#### YOUR INSTRUCTIONS:
Print every one of the records below unchanged, word for word.

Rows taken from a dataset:
>> start
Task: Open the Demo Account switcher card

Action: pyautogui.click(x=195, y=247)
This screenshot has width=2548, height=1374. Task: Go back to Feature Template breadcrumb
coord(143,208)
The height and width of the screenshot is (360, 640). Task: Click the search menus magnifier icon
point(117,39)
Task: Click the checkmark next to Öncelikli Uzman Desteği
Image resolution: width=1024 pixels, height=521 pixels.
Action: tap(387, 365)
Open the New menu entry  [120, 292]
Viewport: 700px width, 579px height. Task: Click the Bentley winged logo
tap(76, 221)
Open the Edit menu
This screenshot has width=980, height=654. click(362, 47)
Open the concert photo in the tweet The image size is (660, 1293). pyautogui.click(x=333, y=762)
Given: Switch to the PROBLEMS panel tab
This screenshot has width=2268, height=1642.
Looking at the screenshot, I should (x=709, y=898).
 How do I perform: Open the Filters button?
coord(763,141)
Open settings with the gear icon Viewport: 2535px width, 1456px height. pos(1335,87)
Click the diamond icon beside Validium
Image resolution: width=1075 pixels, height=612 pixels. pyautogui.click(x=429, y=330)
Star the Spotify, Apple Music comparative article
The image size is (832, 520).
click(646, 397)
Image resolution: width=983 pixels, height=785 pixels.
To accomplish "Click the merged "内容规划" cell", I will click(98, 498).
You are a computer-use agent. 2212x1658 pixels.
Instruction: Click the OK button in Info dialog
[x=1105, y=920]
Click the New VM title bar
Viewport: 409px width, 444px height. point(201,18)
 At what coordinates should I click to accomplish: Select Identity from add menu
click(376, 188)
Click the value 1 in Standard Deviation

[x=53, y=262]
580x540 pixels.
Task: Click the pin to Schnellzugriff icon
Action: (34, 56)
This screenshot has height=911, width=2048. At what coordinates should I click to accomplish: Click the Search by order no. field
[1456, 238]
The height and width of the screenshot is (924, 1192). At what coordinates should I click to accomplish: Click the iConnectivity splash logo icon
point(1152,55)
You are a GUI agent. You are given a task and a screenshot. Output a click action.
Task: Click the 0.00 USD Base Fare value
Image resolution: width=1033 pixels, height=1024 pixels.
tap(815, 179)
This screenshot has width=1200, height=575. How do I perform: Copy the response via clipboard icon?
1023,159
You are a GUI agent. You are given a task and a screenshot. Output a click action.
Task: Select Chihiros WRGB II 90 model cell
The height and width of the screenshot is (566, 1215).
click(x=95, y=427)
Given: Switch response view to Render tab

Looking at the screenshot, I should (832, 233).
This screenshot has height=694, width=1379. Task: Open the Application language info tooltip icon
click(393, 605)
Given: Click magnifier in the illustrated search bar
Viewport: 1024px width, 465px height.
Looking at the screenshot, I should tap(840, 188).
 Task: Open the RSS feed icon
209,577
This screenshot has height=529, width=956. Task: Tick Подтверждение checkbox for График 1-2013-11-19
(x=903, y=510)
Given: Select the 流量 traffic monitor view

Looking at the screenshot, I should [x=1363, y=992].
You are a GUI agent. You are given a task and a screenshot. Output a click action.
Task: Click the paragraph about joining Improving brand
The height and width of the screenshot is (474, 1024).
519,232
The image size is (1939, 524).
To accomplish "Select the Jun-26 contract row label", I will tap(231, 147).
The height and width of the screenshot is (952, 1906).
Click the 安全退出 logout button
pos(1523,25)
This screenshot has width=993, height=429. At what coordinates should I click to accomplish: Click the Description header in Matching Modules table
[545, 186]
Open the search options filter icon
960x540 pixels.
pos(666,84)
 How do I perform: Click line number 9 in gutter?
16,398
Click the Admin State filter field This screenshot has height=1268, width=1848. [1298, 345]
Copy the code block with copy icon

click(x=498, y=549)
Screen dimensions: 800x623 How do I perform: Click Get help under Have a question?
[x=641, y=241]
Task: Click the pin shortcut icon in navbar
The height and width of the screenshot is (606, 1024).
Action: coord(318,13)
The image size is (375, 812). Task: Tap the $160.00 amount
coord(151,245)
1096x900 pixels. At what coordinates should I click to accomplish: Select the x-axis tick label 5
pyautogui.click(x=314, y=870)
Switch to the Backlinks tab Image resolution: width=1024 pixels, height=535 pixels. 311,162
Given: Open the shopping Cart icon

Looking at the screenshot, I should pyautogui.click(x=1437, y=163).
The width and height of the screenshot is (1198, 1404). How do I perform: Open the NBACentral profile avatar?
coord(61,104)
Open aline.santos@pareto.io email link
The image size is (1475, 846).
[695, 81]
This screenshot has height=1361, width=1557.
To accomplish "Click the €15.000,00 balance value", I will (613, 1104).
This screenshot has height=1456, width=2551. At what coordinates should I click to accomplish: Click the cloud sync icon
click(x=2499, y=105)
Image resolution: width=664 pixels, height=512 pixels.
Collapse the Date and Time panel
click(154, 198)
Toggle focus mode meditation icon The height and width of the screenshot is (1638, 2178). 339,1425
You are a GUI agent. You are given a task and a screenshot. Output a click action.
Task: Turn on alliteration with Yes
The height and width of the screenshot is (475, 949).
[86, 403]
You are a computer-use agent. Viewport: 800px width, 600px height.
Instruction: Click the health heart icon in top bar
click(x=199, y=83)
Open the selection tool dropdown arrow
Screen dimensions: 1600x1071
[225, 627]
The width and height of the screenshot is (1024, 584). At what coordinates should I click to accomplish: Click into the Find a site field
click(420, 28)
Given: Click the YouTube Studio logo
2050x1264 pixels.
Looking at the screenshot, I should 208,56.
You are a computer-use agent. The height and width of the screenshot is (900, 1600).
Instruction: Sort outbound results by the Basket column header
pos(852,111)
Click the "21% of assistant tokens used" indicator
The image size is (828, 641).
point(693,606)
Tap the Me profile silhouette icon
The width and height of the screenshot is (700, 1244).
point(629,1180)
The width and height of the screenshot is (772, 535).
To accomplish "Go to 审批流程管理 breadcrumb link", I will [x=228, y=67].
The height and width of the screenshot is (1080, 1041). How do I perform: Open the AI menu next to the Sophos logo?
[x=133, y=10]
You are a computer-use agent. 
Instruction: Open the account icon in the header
>> end
#### FINISHED TASK:
Task: Open the Demo Account switcher card

Action: pyautogui.click(x=195, y=247)
This screenshot has width=2548, height=1374. Task: Go back to Feature Template breadcrumb
coord(143,208)
The height and width of the screenshot is (360, 640). Task: Click the search menus magnifier icon
point(117,39)
Task: Click the checkmark next to Öncelikli Uzman Desteği
Image resolution: width=1024 pixels, height=521 pixels.
Action: tap(387, 365)
Open the New menu entry  [120, 292]
Viewport: 700px width, 579px height. Task: Click the Bentley winged logo
tap(76, 221)
Open the Edit menu
This screenshot has width=980, height=654. click(362, 47)
Open the concert photo in the tweet The image size is (660, 1293). pyautogui.click(x=333, y=762)
Given: Switch to the PROBLEMS panel tab
This screenshot has width=2268, height=1642.
Looking at the screenshot, I should (x=709, y=898).
 How do I perform: Open the Filters button?
coord(763,141)
Open settings with the gear icon Viewport: 2535px width, 1456px height. pos(1335,87)
Click the diamond icon beside Validium
Image resolution: width=1075 pixels, height=612 pixels. pyautogui.click(x=429, y=330)
Star the Spotify, Apple Music comparative article
The image size is (832, 520).
click(646, 397)
Image resolution: width=983 pixels, height=785 pixels.
To accomplish "Click the merged "内容规划" cell", I will click(98, 498).
You are a computer-use agent. 2212x1658 pixels.
Instruction: Click the OK button in Info dialog
[x=1105, y=920]
Click the New VM title bar
Viewport: 409px width, 444px height. point(201,18)
 At what coordinates should I click to accomplish: Select Identity from add menu
click(376, 188)
Click the value 1 in Standard Deviation

[x=53, y=262]
580x540 pixels.
Task: Click the pin to Schnellzugriff icon
Action: (34, 56)
This screenshot has height=911, width=2048. At what coordinates should I click to accomplish: Click the Search by order no. field
[1456, 238]
The height and width of the screenshot is (924, 1192). At what coordinates should I click to accomplish: Click the iConnectivity splash logo icon
point(1152,55)
You are a GUI agent. You are given a task and a screenshot. Output a click action.
Task: Click the 0.00 USD Base Fare value
Image resolution: width=1033 pixels, height=1024 pixels.
tap(815, 179)
This screenshot has width=1200, height=575. How do I perform: Copy the response via clipboard icon?
1023,159
You are a GUI agent. You are given a task and a screenshot. Output a click action.
Task: Select Chihiros WRGB II 90 model cell
The height and width of the screenshot is (566, 1215).
click(x=95, y=427)
Given: Switch response view to Render tab

Looking at the screenshot, I should (832, 233).
This screenshot has height=694, width=1379. Task: Open the Application language info tooltip icon
click(393, 605)
Given: Click magnifier in the illustrated search bar
Viewport: 1024px width, 465px height.
Looking at the screenshot, I should tap(840, 188).
 Task: Open the RSS feed icon
209,577
This screenshot has height=529, width=956. Task: Tick Подтверждение checkbox for График 1-2013-11-19
(x=903, y=510)
Given: Select the 流量 traffic monitor view

Looking at the screenshot, I should [x=1363, y=992].
You are a GUI agent. You are given a task and a screenshot. Output a click action.
Task: Click the paragraph about joining Improving brand
The height and width of the screenshot is (474, 1024).
519,232
The image size is (1939, 524).
To accomplish "Select the Jun-26 contract row label", I will tap(231, 147).
The height and width of the screenshot is (952, 1906).
Click the 安全退出 logout button
pos(1523,25)
This screenshot has width=993, height=429. At what coordinates should I click to accomplish: Click the Description header in Matching Modules table
[545, 186]
Open the search options filter icon
960x540 pixels.
pos(666,84)
 How do I perform: Click line number 9 in gutter?
16,398
Click the Admin State filter field This screenshot has height=1268, width=1848. [1298, 345]
Copy the code block with copy icon

click(x=498, y=549)
Screen dimensions: 800x623 How do I perform: Click Get help under Have a question?
[x=641, y=241]
Task: Click the pin shortcut icon in navbar
The height and width of the screenshot is (606, 1024).
Action: coord(318,13)
The image size is (375, 812). Task: Tap the $160.00 amount
coord(151,245)
1096x900 pixels. At what coordinates should I click to accomplish: Select the x-axis tick label 5
pyautogui.click(x=314, y=870)
Switch to the Backlinks tab Image resolution: width=1024 pixels, height=535 pixels. 311,162
Given: Open the shopping Cart icon

Looking at the screenshot, I should pyautogui.click(x=1437, y=163).
The width and height of the screenshot is (1198, 1404). How do I perform: Open the NBACentral profile avatar?
coord(61,104)
Open aline.santos@pareto.io email link
The image size is (1475, 846).
[695, 81]
This screenshot has height=1361, width=1557.
To accomplish "Click the €15.000,00 balance value", I will (613, 1104).
This screenshot has height=1456, width=2551. At what coordinates should I click to accomplish: Click the cloud sync icon
click(x=2499, y=105)
Image resolution: width=664 pixels, height=512 pixels.
Collapse the Date and Time panel
click(154, 198)
Toggle focus mode meditation icon The height and width of the screenshot is (1638, 2178). 339,1425
You are a GUI agent. You are given a task and a screenshot. Output a click action.
Task: Turn on alliteration with Yes
The height and width of the screenshot is (475, 949).
[86, 403]
You are a computer-use agent. Viewport: 800px width, 600px height.
Instruction: Click the health heart icon in top bar
click(x=199, y=83)
Open the selection tool dropdown arrow
Screen dimensions: 1600x1071
[225, 627]
The width and height of the screenshot is (1024, 584). At what coordinates should I click to accomplish: Click into the Find a site field
click(420, 28)
Given: Click the YouTube Studio logo
2050x1264 pixels.
Looking at the screenshot, I should 208,56.
You are a computer-use agent. The height and width of the screenshot is (900, 1600).
Instruction: Sort outbound results by the Basket column header
pos(852,111)
Click the "21% of assistant tokens used" indicator
The image size is (828, 641).
point(693,606)
Tap the Me profile silhouette icon
The width and height of the screenshot is (700, 1244).
point(629,1180)
The width and height of the screenshot is (772, 535).
To accomplish "Go to 审批流程管理 breadcrumb link", I will [x=228, y=67].
The height and width of the screenshot is (1080, 1041). How do I perform: Open the AI menu next to the Sophos logo?
[x=133, y=10]
You are a computer-use agent. 
Instruction: Open the account icon in the header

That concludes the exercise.